El señor Wither al fin recuperó la voz.
—¿Veinticinco qué? ¿Qué quieres decir? —le preguntó sobresaltado.
—Machacantes.
—¿De qué está hablando? ¿Para qué? ¿Qué me va a dejar en veinticinco machacantes? ¿Qué tonterías está diciendo? —exclamó el señor Wither fuera de sí, acercándose al Ermitaño con la alarmante sensación (como una fuerte granizada un día de cielo claro) de que estaba siendo víctima de un complot endiablado en cuya virtud acabaría teniéndole que entregar una libra con cinco chelines—. No quiero nada suyo; no sé de qué está hablando usted.
—¡Bastón! ¡Comisión! —El Ermitaño le mostró el Oso con Cachorros—. No me diga que no me se recuerda de la charla que tuvimos hace un tiempo en el Green Lion… Y de que me dijo que no estaba nada contento con su bastón y que yo le dije que le haría uno más mejor por treinta chelines. Lo recuerda usté, ¿verdad?
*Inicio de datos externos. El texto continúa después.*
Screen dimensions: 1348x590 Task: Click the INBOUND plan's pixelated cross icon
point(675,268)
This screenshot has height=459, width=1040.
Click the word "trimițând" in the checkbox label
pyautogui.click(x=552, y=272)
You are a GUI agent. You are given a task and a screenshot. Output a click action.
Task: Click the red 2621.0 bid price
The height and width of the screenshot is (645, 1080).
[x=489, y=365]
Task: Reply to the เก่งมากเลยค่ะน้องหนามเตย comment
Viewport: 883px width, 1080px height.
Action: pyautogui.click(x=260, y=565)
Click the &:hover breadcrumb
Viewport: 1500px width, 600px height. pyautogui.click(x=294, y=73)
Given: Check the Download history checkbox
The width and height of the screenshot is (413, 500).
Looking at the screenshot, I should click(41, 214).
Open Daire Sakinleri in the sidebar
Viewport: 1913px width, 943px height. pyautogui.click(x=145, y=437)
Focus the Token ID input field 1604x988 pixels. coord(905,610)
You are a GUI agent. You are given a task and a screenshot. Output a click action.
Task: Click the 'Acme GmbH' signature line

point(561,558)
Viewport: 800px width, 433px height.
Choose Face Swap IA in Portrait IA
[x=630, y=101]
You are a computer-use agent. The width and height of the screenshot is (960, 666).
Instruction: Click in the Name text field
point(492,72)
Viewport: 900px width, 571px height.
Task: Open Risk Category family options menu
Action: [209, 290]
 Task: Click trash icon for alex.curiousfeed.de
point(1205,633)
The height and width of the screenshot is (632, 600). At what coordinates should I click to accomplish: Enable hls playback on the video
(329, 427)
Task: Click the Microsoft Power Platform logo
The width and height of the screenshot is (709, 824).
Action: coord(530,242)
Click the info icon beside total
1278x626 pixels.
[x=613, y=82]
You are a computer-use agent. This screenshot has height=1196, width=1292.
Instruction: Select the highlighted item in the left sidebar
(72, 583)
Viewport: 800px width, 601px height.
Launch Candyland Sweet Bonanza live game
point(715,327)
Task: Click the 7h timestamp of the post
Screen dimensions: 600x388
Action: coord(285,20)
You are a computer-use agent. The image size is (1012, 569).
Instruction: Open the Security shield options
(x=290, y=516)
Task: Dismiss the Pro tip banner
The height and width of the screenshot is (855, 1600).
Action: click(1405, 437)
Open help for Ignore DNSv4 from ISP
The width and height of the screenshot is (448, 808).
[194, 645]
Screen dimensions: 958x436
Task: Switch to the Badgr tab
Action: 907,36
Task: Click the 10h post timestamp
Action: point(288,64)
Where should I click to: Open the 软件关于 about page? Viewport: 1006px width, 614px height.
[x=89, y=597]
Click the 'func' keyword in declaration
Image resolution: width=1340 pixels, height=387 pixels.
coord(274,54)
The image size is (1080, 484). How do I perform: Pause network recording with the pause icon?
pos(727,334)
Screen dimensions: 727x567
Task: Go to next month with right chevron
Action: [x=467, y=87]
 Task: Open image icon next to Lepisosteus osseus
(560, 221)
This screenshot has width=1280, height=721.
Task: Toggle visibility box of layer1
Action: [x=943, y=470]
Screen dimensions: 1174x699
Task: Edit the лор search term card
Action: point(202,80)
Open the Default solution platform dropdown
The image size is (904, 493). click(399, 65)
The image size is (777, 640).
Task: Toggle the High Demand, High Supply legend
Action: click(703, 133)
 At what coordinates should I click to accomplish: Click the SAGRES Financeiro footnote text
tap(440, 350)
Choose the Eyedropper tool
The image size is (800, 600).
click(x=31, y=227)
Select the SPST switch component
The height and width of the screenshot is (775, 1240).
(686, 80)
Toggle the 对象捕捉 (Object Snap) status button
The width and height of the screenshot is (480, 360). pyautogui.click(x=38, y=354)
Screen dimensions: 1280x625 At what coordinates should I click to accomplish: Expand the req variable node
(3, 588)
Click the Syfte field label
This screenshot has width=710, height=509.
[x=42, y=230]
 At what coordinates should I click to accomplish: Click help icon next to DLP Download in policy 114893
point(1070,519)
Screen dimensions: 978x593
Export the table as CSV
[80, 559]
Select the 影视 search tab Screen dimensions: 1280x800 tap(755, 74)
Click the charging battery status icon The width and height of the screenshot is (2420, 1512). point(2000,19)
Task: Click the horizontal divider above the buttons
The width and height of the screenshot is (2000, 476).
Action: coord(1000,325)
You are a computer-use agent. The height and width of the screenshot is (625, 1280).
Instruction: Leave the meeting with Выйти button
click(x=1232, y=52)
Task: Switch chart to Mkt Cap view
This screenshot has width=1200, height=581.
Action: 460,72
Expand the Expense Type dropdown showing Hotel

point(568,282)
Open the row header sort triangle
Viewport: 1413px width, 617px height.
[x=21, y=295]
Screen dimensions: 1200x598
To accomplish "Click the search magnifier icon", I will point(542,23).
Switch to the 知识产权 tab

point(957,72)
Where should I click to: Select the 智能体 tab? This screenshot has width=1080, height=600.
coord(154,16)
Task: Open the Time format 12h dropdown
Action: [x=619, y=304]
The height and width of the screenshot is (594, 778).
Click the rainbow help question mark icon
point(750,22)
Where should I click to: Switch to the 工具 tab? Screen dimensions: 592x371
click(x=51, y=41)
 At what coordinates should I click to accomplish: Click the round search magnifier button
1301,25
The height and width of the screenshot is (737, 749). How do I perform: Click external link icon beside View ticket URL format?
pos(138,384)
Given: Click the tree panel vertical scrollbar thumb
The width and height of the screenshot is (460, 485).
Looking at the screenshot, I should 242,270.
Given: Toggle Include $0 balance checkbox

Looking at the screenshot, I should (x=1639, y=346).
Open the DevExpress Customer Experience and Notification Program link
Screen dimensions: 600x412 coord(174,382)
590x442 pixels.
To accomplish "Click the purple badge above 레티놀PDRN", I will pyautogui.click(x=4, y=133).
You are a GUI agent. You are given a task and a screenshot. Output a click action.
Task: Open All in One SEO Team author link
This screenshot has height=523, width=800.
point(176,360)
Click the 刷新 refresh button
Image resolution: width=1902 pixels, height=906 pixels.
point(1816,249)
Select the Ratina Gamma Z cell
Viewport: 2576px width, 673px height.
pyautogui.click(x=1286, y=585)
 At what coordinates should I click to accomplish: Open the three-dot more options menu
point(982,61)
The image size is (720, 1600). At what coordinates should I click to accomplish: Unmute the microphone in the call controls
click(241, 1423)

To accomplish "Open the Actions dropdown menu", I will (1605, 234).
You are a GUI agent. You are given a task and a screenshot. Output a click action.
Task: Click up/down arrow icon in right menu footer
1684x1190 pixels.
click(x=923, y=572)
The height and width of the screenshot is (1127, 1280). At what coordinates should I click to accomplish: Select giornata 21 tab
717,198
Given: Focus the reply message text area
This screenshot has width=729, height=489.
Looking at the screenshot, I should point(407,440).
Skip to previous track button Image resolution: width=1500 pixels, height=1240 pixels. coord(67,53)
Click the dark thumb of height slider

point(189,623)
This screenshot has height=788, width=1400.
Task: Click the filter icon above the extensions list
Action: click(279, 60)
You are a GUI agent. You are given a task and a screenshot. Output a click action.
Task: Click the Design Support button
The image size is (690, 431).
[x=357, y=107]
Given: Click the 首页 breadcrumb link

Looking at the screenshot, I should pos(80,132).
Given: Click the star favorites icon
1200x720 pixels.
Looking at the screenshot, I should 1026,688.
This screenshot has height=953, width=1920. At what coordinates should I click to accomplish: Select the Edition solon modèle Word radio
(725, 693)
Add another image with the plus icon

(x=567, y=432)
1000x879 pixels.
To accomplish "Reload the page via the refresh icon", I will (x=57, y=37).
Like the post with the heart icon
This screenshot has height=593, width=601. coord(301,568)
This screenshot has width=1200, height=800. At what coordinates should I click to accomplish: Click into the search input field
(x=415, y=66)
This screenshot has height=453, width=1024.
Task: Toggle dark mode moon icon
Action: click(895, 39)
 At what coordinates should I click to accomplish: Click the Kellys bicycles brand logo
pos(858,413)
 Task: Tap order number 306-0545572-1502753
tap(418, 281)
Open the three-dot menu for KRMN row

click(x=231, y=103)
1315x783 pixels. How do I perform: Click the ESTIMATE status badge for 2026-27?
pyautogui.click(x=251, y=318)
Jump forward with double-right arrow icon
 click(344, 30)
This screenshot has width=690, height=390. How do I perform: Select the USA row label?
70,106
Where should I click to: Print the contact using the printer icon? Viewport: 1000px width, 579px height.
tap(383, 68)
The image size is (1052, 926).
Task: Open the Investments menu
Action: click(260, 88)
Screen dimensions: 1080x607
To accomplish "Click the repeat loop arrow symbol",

Claro que lo recuerda…
—No, no lo recuerdo —dijo el señor Wither, realmente enfadado—. No hice nada de eso; nunca dije nada; no es más que una sarta de mentiras. Voy a hablarle de usted al alcalde, Falger. Esta vez ha ido demasiado lejos.
—¡Espero que le vaya bien en la fiesta! —gritó el Ermitaño, mientras el señor Wither se marchaba dando grandes zancadas visiblemente alterado. Luego, más alto, cuando el señor Wither se encontraba ya lejos—: ¿Cómo le va a su polluela con las clases de conducir, eh? ¡Clases de conducir y un cuerno! —Su chillido hizo temblar las hojas.
El señor Wither no oyó con claridad la primera parte de este comentario y, de haberlo hecho, habría pensado que no era más que una impertinencia. Si hubiera tenido algo que ver con Viola… Nunca sabías de lo que era capaz, pero aunque Tina y Madge podían resultar decepcionantes en muchos aspectos, nunca caerían en desgracia, como todo indicaba que haría su nuera. Las conocía demasiado bien.
El otro comentario del Ermitaño lo irritó mucho más. ¿Cómo sabía el tipo aquel que iban a dar una fiesta en el jardín? ¿Se habría ido Saxon de la lengua? No, el señor Wither creía recordar que Saxon le había dicho a una de las sirvientas que el viejo Falger era todo un sinvergüenza. Saxon no se pondría a cotillear así como así con un sinvergüenza. Además, Saxon no cotilleaba; era un buen sirviente y ya se había reformado.
A pesar de su desencuentro con el Ermitaño, el señor Wither regresó a The Eagles de buen humor, meditando sobre este último y agradable pensamiento.